Alexandra Goujon, politiste, maître de conférences à l’Université de Bourgogne et enseignante à Sciences Po Paris, membre du Centre de recherche et d’étude en droit et en science politique (Credespo), revient dans L’Ukraine : de l’indépendance à la guerre, qui vient de paraître aux éditions Le Cavalier Bleu, sur l’histoire ancienne et récente de cet État de 45 millions d’habitants, dont l’extrait que nous vous présentons ici montre à quel point il peut être considéré comme un simple objet, et non comme un acteur, de la politique internationale. Une lecture particulièrement utile au moment où, une fois de plus, la tension semble à son comble à la frontière russo-ukrainienne, et les rumeurs d’une invasion russe de grande ampleur alarment les observateurs.

« L’Ukraine est un État tampon. »

Les dirigeants européens considèrent souvent l’Ukraine, au mieux, comme un État-tampon avec la Russie, au pire comme entrant naturellement dans l’aire d’influence russe.

Alexandre Scaggion, « L’Ukraine aux confins de l’Europe », Revue Projet, 2006/1 (n° 290), pp. 11-16.

Située entre l’Union européenne (UE) à l’ouest et la Russie à l’est, l’Ukraine est souvent qualifiée d’État tampon, ce qui implique qu’elle aurait vocation à ne rejoindre aucune alliance militaire ou organisation d’intégration économique afin d’éviter les conflits entre les puissances voisines. Cette idée est notamment diffusée par un certain nombre de responsables politiques et d’experts occidentaux. Dans les faits, elle conforte un statu quo fondé sur l’absence d’accord entre ces mêmes puissances quant à l’avenir géopolitique de l’Ukraine.

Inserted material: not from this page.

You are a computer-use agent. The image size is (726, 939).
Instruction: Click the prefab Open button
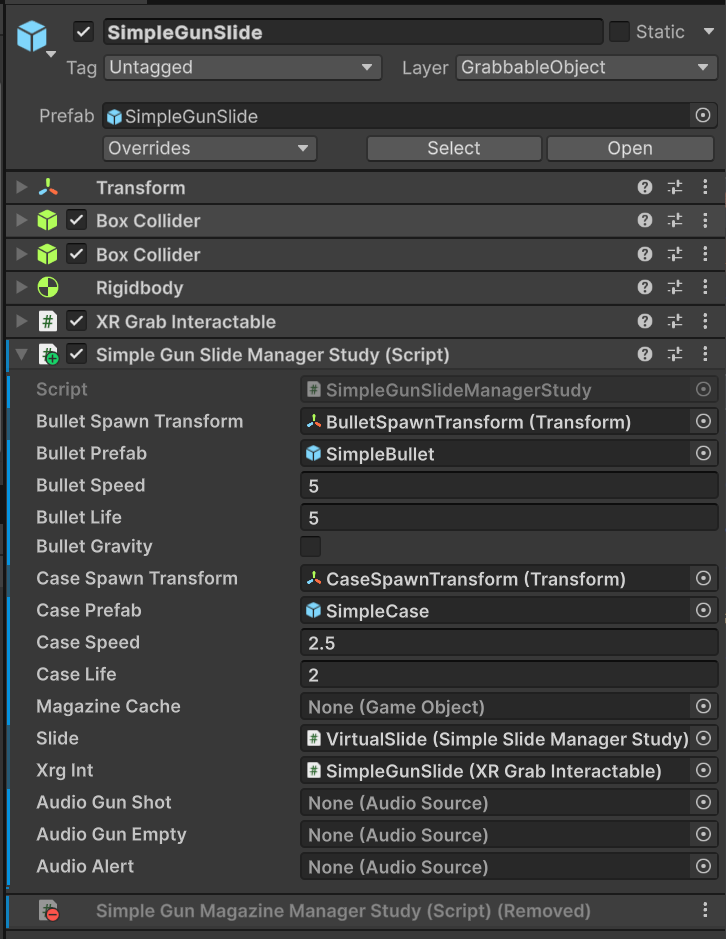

En 2013-2014, le projet de signature d’un accord d’association avec l’UE puis l’intervention russe en Crimée et dans le Donbass rebattent les cartes : ces événements prouvent, selon certains, que le statut d’État tampon n’est pas tenable pour l’Ukraine alors que pour d’autres, ils révèlent, au contraire, toute son acuité.

Après son indépendance en 1991, l’Ukraine entame un rapprochement avec la Communauté économique européenne au nom d’un « retour à l’Europe » proclamé notamment par le premier président d’Ukraine, Léonid Kravtchouk. En 1994, un accord de partenariat et de coopération est signé entre Kiev et Bruxelles pour aider le pays à consolider son régime démocratique et à développer son économie. La même année, l’Ukraine adhère au « Partenariat pour la paix », un programme de coopération de l’Organisation du Traité de l’Atlantique Nord (OTAN) à destination des pays non membres. Et, sous la pression occidentale, elle accepte, en échange de garanties sur son intégrité territoriale, de se séparer de son arsenal nucléaire qui est rétrocédé à la Russie (mémorandum de Budapest).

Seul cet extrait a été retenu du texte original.